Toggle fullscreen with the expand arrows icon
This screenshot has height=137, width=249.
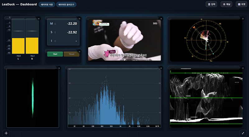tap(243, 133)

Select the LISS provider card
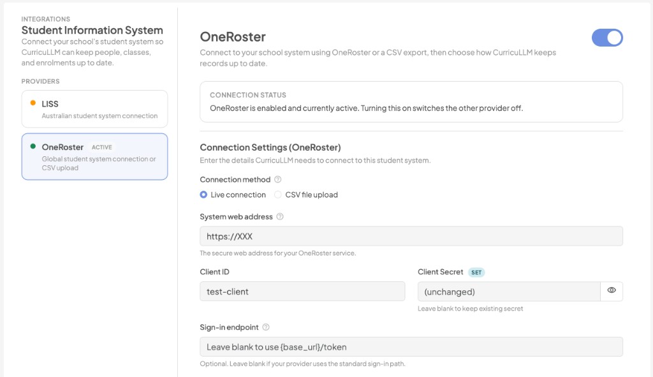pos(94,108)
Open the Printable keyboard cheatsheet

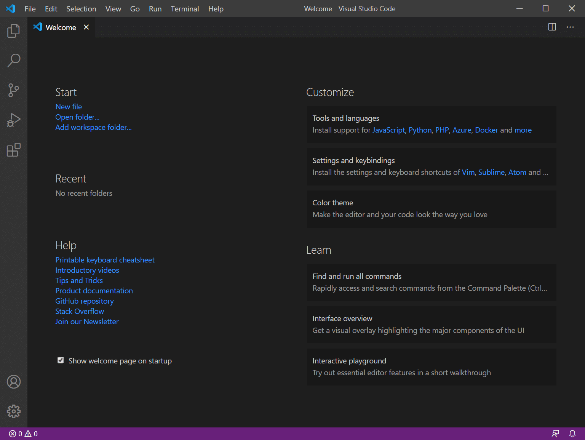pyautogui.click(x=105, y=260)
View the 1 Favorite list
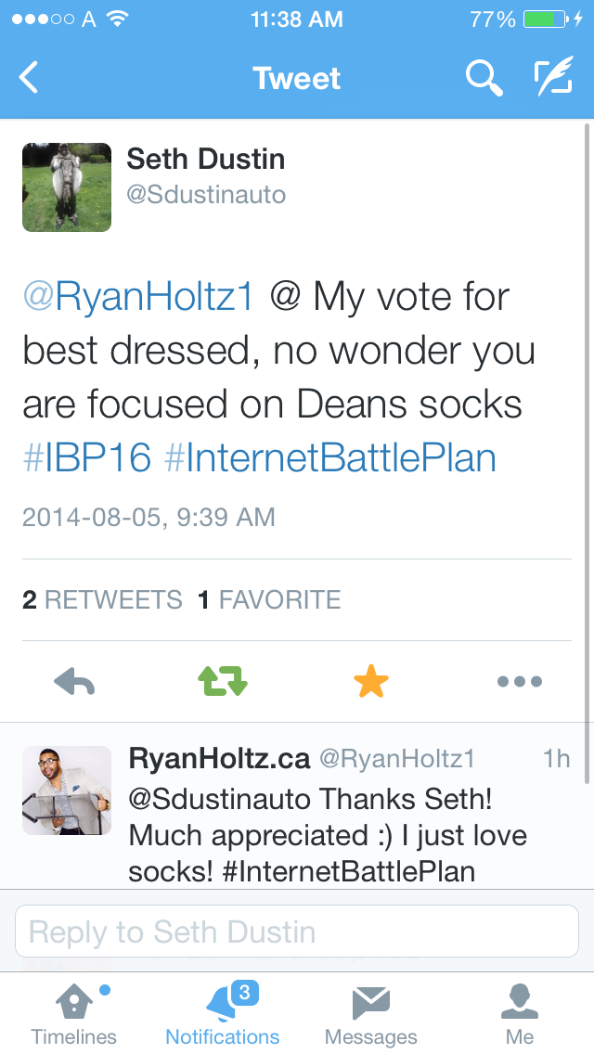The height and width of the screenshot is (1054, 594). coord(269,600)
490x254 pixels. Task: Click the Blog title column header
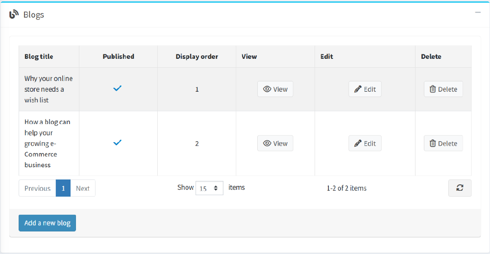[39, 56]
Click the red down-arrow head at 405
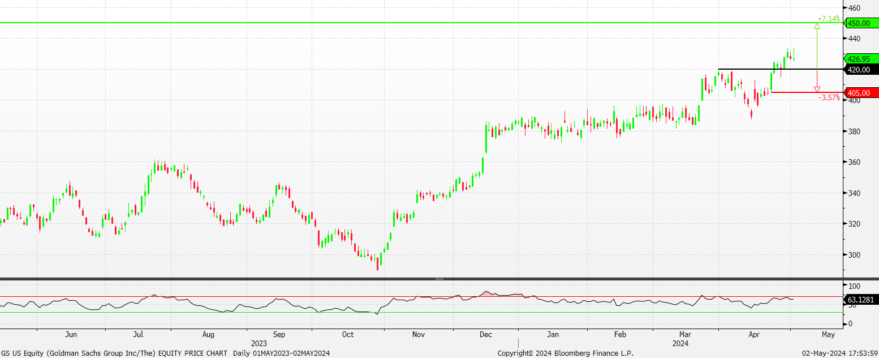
--
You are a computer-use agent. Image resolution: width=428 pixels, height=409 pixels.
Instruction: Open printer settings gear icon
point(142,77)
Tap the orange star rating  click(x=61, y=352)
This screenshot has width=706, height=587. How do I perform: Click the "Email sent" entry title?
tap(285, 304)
---
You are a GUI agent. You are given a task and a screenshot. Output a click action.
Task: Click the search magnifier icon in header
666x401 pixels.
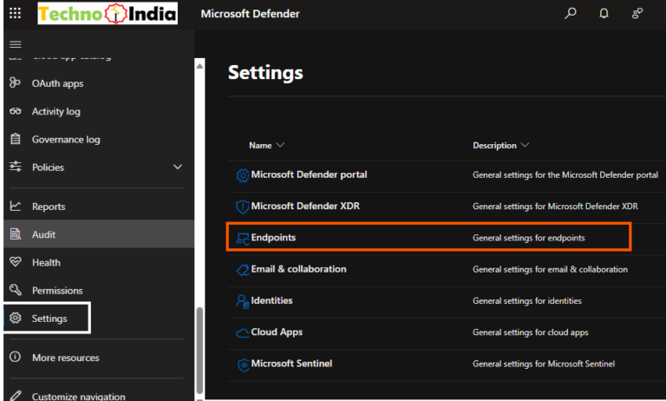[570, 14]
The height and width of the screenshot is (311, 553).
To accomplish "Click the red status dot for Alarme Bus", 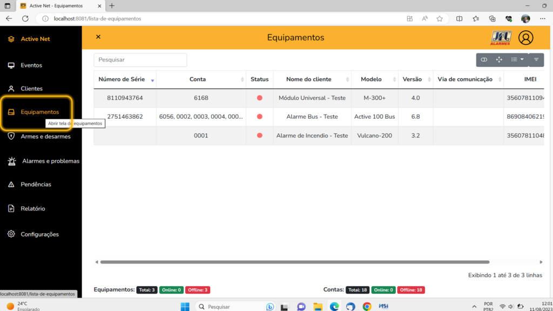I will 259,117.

*WHAT THE TASK REQUIRES*:
Exactly as written above, retype the lines starting at the one holding "Toggle fullscreen with the expand arrows icon" and ending at the one holding "Click the red down-arrow head at 405", both included, but not the pictures.

*FINISHED TASK*:
Toggle fullscreen with the expand arrows icon
This screenshot has height=137, width=249.
tap(243, 133)

Select the LISS provider card
pos(94,108)
Open the Printable keyboard cheatsheet

pyautogui.click(x=105, y=260)
View the 1 Favorite list
The height and width of the screenshot is (1054, 594). coord(269,600)
490x254 pixels. Task: Click the Blog title column header
[39, 56]
Click the red down-arrow head at 405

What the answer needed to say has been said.